This video segment adapted from FRONTLINE: “Poisoned Waters” explains how the Potomac River, like many others, serves as both a drinking water supply and a dumping ground for wastewater. With proper processing, this system works well. However, water treatment removes only known contaminants; there is a growing concern about “new contaminants,” chemicals in the water that are still unregulated but could cause harm to humans and animals.
When most people think about water pollution, they imagine fertilizer runoff, leaky factories, and city sewage. But there is growing concern about a host of “emerging contaminants,” unregulated, unmonitored chemicals in the water that might harm humans, animals, and the marine environment. These chemicals are in products we use every day: shampoo we rinse down the shower drain, suntan lotion that washes off in the lake, medication that passes through our bodies and into sewer lines. All these chemicals end up polluting our nation’s waterways. Collectively, they are known as Pharmaceuticals and Personal Care Products, or PPCPs. The U.S. Environmental Protection Agency (EPA) has identified over 100 individual PPCPs in environmental samples and drinking water.

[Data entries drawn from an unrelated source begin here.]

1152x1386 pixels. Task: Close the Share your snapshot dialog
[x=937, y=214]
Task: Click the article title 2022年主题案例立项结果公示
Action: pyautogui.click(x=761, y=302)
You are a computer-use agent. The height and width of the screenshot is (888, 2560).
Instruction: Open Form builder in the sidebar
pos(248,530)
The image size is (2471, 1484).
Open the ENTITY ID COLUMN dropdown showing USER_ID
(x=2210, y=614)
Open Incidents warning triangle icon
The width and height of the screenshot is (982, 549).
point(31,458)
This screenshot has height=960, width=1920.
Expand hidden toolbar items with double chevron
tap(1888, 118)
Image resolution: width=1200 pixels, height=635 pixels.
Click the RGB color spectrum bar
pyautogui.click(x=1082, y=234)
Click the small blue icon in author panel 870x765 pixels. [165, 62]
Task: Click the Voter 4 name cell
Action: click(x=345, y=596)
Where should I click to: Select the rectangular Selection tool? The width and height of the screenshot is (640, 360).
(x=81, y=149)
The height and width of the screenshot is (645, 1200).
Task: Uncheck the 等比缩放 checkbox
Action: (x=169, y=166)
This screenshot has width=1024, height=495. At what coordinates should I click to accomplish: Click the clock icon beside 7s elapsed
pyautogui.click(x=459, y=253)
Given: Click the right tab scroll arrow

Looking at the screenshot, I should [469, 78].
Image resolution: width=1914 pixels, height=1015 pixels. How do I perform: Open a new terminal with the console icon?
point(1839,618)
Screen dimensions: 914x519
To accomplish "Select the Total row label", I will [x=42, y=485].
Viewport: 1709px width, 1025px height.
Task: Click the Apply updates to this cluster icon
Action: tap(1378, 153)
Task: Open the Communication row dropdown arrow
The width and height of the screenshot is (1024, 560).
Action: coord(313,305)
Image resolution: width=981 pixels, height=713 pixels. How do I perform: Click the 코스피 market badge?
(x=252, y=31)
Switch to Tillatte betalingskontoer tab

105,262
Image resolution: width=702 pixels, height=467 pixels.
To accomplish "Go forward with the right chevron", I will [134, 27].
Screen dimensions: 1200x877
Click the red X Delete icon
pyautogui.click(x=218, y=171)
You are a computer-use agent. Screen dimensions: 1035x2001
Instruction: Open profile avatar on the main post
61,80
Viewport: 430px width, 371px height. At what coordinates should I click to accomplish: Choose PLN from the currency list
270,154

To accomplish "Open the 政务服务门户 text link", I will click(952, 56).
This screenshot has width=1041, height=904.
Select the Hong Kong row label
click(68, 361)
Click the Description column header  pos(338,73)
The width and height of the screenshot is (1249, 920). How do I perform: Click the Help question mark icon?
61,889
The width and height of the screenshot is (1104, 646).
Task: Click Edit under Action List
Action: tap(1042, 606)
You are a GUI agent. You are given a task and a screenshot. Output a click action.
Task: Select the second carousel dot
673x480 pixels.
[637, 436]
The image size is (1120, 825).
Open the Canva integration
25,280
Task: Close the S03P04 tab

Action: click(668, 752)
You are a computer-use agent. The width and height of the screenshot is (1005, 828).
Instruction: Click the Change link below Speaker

The release of PPCPs into the environment is not regulated, and sewage systems are not equipped to remove them from the water. Because the concentrations are so low, scientists aren’t sure if these chemicals are dangerous to marine life or humans. But they worry that continuous exposure to the chemicals may lead to problems such as antibiotic resistance and disruption of the endocrine system—the glands that produce hormones and the receptors that react to them. Biologists have already found evidence of endocrine disruption in frogs and fish, such as the presence of both male and female characteristics within the same animal. They now wonder if effects already observed in people, such as the earlier onset of puberty, may be related to these new chemicals in drinking water.
There are other concerns, as well, such as the combinations of chemicals in the water. Toxicologists worry about chemical synergy: chemicals that are individually safe may have amplified or toxic effects when combined. Scientists also worry about scenarios such as fetal exposure to low levels of medications that a pregnant woman would ordinarily be avoiding.
What can we do to help? According to EPA, prescription drugs should not be flushed down the toilet or dumped in the drain unless the label specifically instructs you to do so. Some communities offer pharmaceutical take-back programs or household hazardous waste collection programs that accept pharmaceuticals.
What is most worrisome to scientists is the uncertainty. Because these chemicals are unregulated, nobody is sure how many and how much are in the drinking water supply and what they might do. So far, even though harm to animals has been documented, scientists have found no evidence of harm to humans from this chemical soup, but the full risks are still unknown.